Your Whatsapp Images, Videos Can Be Hacked To Gain Control Over Your Phone: How To Avoid This?

WhatsApp and Telegram have become the two most popular instant online messaging these days. With their easy to share photos, documents, contacts and location, along with their end to end encryption, WhatsApp and Telegram have become successful in holding their popularity among its users. 

However, Symantec recently conducted a research which showed that apps like WhatsApp and Telegram and the media files saved on smartphones would easily fall prey to malicious programs into modifying them even before the users get to the original documents.

It also believes that there’s a possibility of a new security flaw known as Media File Jacking. Symantec, the cyber security company also noted that this affects WhatsApp for Android by default. Telegram is affected  only if certain features are enabled.

How Can You Be at Risk?

According to the researchers at Semantic, WhatsApp saves files to external storage automatically, while Telegram does so when the “Save to Gallery” feature is enabled. However, neither apps have any provision of protecting users from such Media File Jacking attack.

An attacker could manipulate information such as photos, videos, documents, invoices and even voice memos by accessing these files as they are shared on these apps. The malicious app installed on a user’s device could change numbers in a photo of an invoice to scam victims into giving money to the wrong person. 

“Media File Jacking” flaw occurs due to the slightest delay between the time when these apps actually receive the files and when the files are loaded in the chat interface of the apps so that users can see these files. This delay gives an opportunity to the hackers to “intervene and manipulate media files”. Given the perception that new instant messaging apps are safe, this flaw is quite problematic.

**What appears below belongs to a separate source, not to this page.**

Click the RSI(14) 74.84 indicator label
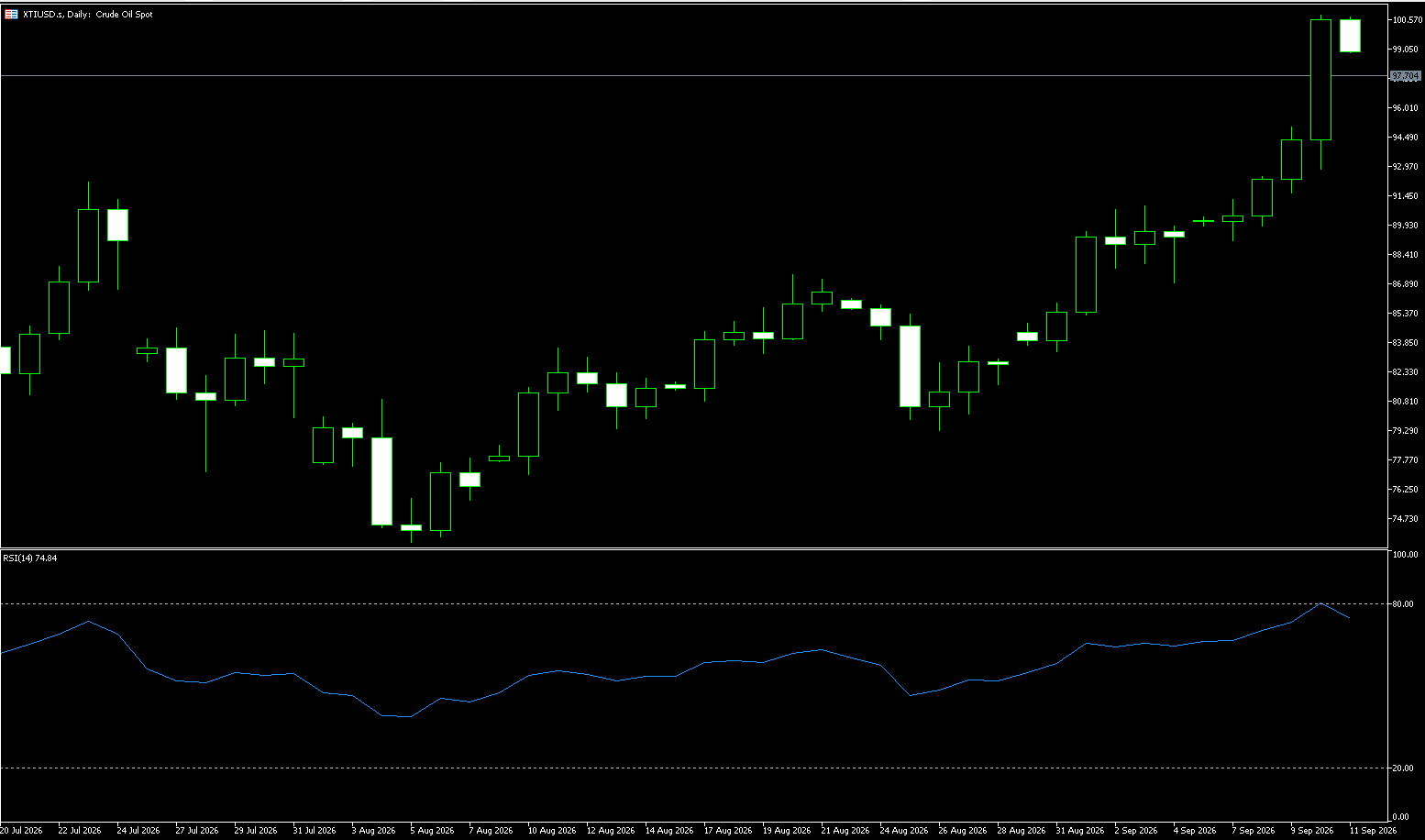1425x840 pixels. tap(30, 558)
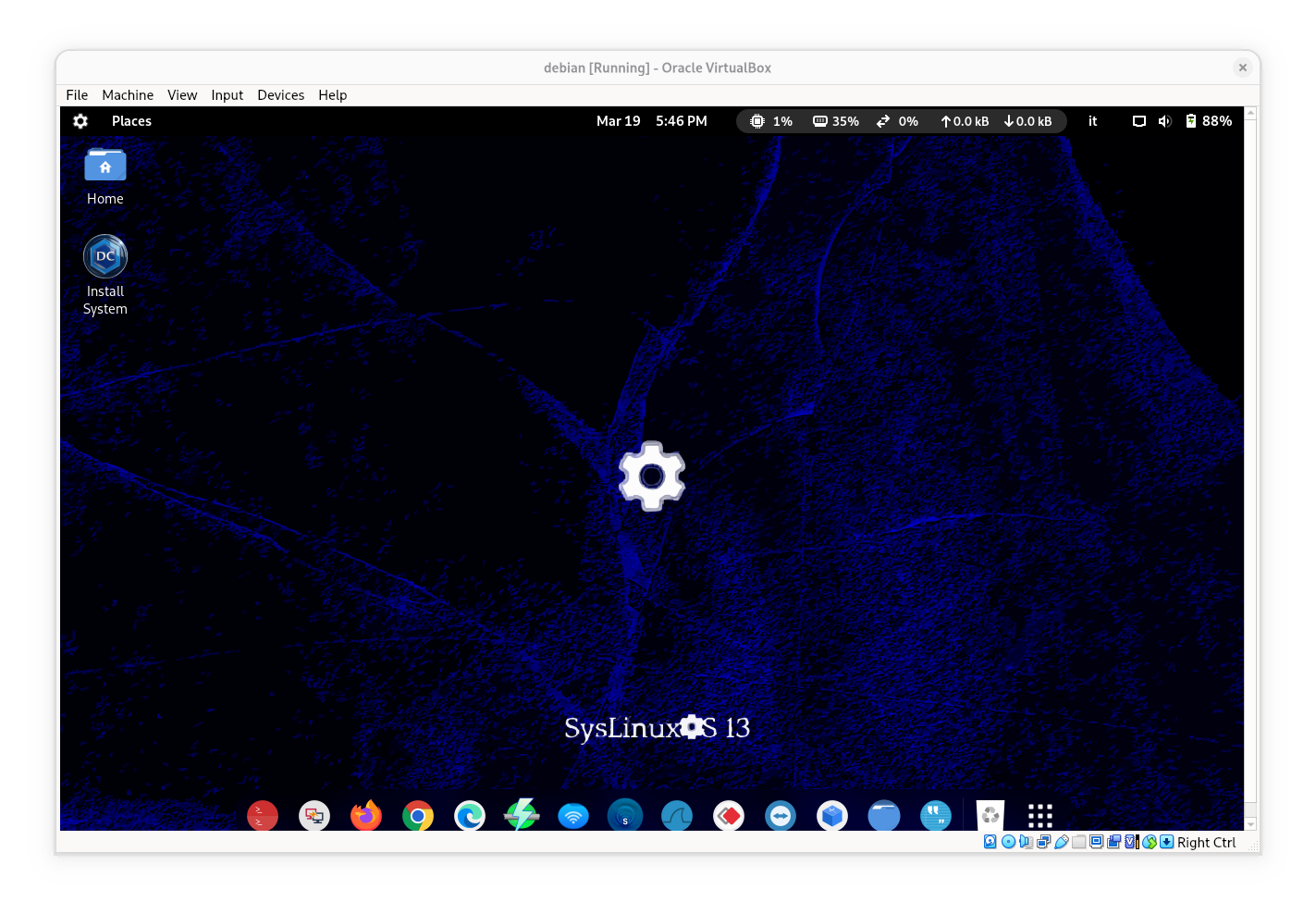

Symantec explained that technology such as end to end encryption is effective only if such app-level problems are not present. This manipulation can also happen befor Whatsapp or Telegram encrypt the file. 

The Possible Solution

The report noted that developers should validate the integrity of files, or keep them in the internal storage and encryption for the media files as well. The problem happens when the app stores the media files in the external storage. 

In addition, the upcoming “Scoped Storage” feature in Android Q will also help prevent such attacks.  In May this year, it was reported that a WhatsApp flaw allowed hackers to install spyware on a device with just a simple phone call. Back in 2017, Telegram was found to have a flaw that could let hackers take over accounts.